Bulletin n°89 : culture – Chaire Mahmoud Darwich : Résonances

Par Nedjma Hadj Benchelabi*

« Au ver à soie, nous dérobons un fil pour édifier un ciel qui nous appartienne et enclore cette migration.

Et nous ouvrons la porte du jardin pour que le jasmin sorte dans les rues comme une belle journée.

Nous aussi, nous aimons la vie quand nous en avons les moyens.

Là où nous élisons demeure, nous cultivons les plantes vivaces et récoltons les morts.

Dans la flûte, nous soufflons la couleur du plus lointain, sur le sable du défilé, nous dessinons les hennissements.

Et nous écrivons nos noms, pierre par pierre. Toi l’éclair, éclaircis pour nous la nuit, éclaircis donc un peu.

Nous aussi, nous aimons la vie quand nous en avons les moyens. »

Mahmoud Darwich1

Mahmoud Darwich est une des figures de proue de la poésie palestinienne et l’un des plus grands poètes contemporains. À la suite de la guerre en 1948 et la création de l’État d’Israël, sa famille a dû fuir la Galilée pour s’installer au Liban. Un an plus tard, elle y retourne clandestinement pour découvrir que le village a été rasé et que la Palestine a été effacée. Porte-parole malgré lui de tout un peuple, ses premiers textes furent associés à la cause palestinienne. Sa poésie chante l’exil, la guerre, la prison, l’amour. Elle a la douleur du déracinement et la douceur des parfums du jasmin, elle possède une force admirable qui a pu rayonner en plusieurs langues et atteindre plusieurs continents.

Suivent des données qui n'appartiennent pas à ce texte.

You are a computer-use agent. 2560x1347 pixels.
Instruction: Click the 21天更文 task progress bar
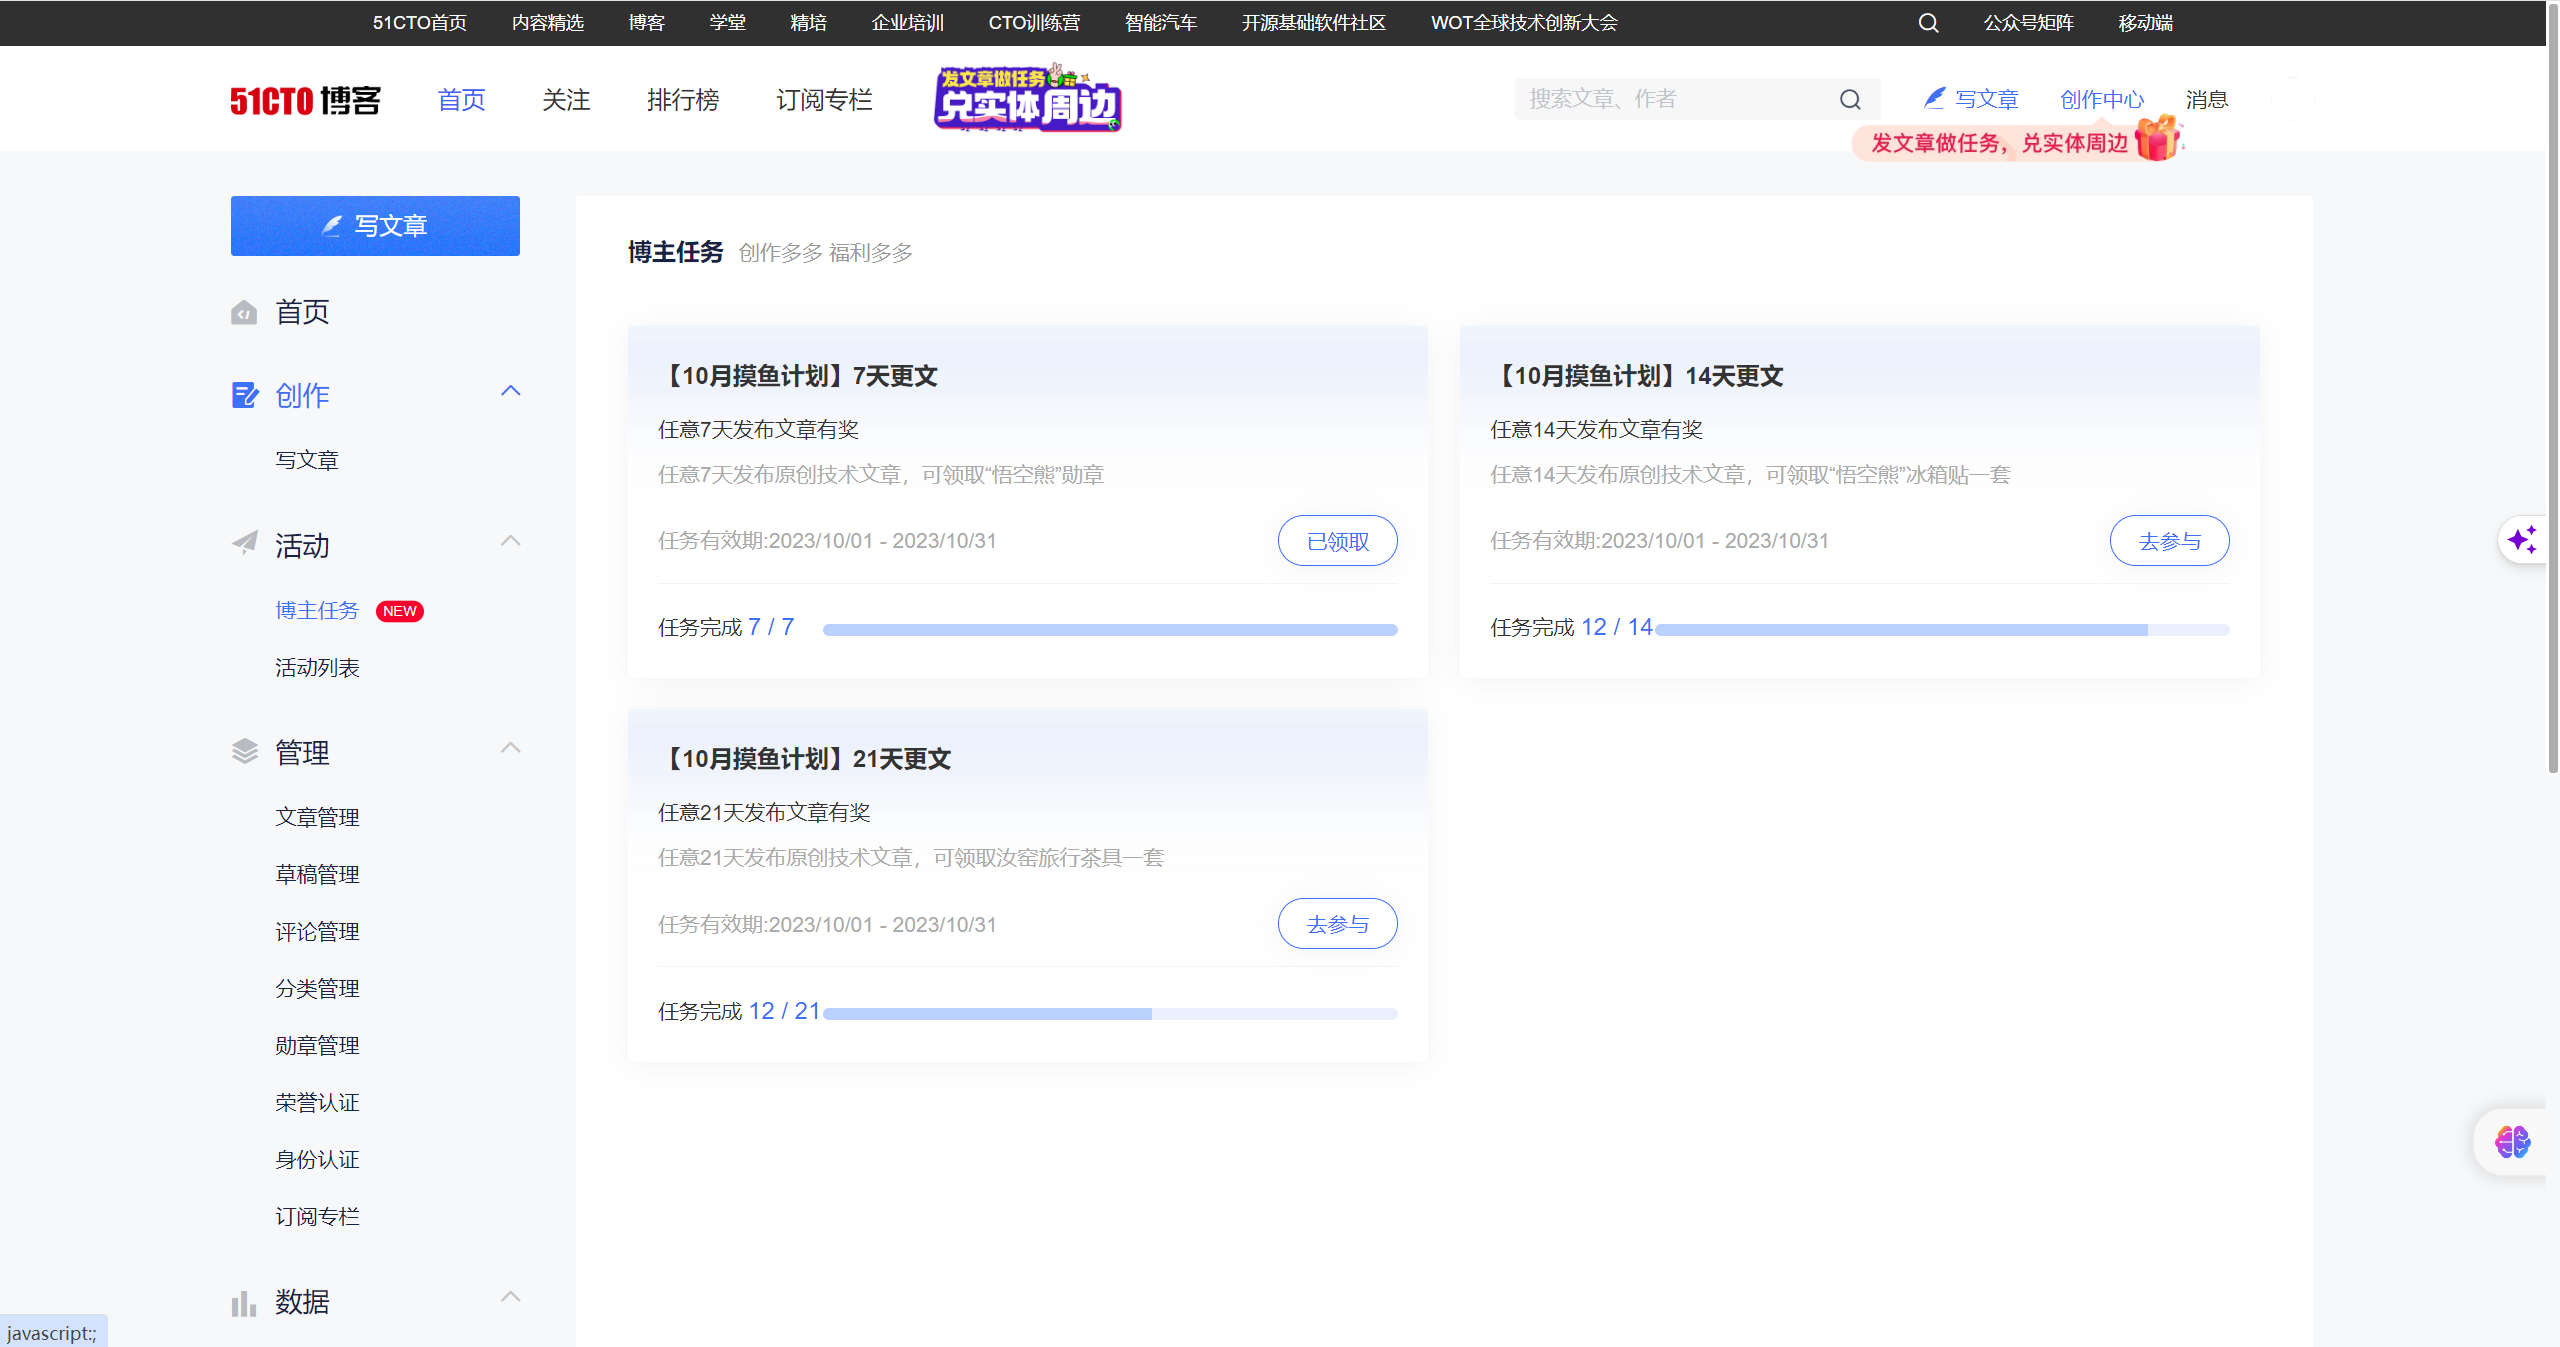pos(1109,1014)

Composer une programmation pour la chaire Mahmoud Darwich est une mise en corps, en images et en mots grâce à des œuvres d’artistes, poètes et penseurs contemporains, complices de résonances multiples. Ce sont des dialogues imaginés et ouverts afin de perpétuer son œuvre. La chaire est une plateforme qui permet de composer une présente absence, celle du grand poète Darwich,2 et de donner vie à une anatomie de l’errance, résolument contemporaine, imprégnée des défis de nos solitudes actuelles et nos vies en commun.

Regards sur l’avenir

Dans ce contexte, la chaire a continué son programme intitulé ‘le futurisme arabe’ pour donner voix à des projets artistiques futuristes explorant des territoires et des paysages de rêves. Ces projets incitent à regarder les réalités politiques et sociales du monde arabe sous un autre jour. Ils emploient la fiction pour proposer des récits et des réalités alternatifs, des avenirs possibles au-delà des soulèvements Arabes et de leurs dés/illusions. Chargés du passé et de la forte résilience au présent, ces travaux stimulent des dialogues importants entre les deux rives de la méditerranée, et dépassent dans leurs propos les contextes spécifiques. Nous avons invité Larissa Sansour, Monira Al Qadiri, Mazen Maarouf, Mariam Mekiwi et Bassem Yousri…Des films d’arts et des livres au présent en format digital, accessible à tous.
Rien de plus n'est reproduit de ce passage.